Task: How many lines in the entries below contain the word "Switch"? Answer with the number and nothing else.

Given records:
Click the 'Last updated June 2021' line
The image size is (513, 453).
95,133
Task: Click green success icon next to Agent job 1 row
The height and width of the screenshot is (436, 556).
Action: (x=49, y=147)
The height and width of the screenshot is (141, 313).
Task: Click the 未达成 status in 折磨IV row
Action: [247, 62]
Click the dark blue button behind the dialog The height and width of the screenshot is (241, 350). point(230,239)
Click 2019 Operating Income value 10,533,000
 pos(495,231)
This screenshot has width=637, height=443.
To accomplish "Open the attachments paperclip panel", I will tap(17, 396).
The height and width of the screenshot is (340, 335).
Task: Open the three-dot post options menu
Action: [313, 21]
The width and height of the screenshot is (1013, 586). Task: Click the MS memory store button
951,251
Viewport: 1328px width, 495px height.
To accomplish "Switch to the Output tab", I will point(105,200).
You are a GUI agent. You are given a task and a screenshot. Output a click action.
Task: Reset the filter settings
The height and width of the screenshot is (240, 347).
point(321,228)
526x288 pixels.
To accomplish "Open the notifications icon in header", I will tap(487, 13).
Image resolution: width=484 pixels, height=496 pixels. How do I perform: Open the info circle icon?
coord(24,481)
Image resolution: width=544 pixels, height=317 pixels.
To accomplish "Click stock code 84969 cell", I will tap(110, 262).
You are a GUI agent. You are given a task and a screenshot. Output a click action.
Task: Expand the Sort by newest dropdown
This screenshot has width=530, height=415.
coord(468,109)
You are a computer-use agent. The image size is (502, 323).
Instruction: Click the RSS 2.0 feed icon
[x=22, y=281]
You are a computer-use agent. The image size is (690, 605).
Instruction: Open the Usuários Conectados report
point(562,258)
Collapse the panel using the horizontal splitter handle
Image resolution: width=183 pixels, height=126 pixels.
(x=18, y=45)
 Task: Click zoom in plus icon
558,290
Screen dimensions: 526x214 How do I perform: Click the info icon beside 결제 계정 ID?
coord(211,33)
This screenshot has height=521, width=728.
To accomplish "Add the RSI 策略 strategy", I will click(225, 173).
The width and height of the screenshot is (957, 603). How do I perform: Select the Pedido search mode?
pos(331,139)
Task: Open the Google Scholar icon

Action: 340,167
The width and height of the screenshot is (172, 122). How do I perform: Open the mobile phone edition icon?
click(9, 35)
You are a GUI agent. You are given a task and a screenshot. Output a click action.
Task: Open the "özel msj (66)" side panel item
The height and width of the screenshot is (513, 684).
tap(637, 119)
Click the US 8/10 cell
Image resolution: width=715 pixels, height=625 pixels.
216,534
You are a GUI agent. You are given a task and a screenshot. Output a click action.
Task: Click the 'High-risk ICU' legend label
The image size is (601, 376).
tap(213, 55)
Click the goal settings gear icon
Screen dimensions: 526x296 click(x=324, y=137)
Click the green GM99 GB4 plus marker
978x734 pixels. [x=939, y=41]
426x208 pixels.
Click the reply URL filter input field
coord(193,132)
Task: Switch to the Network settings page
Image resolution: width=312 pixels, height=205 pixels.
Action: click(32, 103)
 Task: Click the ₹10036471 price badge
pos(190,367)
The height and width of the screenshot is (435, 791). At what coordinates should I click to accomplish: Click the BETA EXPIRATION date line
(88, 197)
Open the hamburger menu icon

Written solution: 2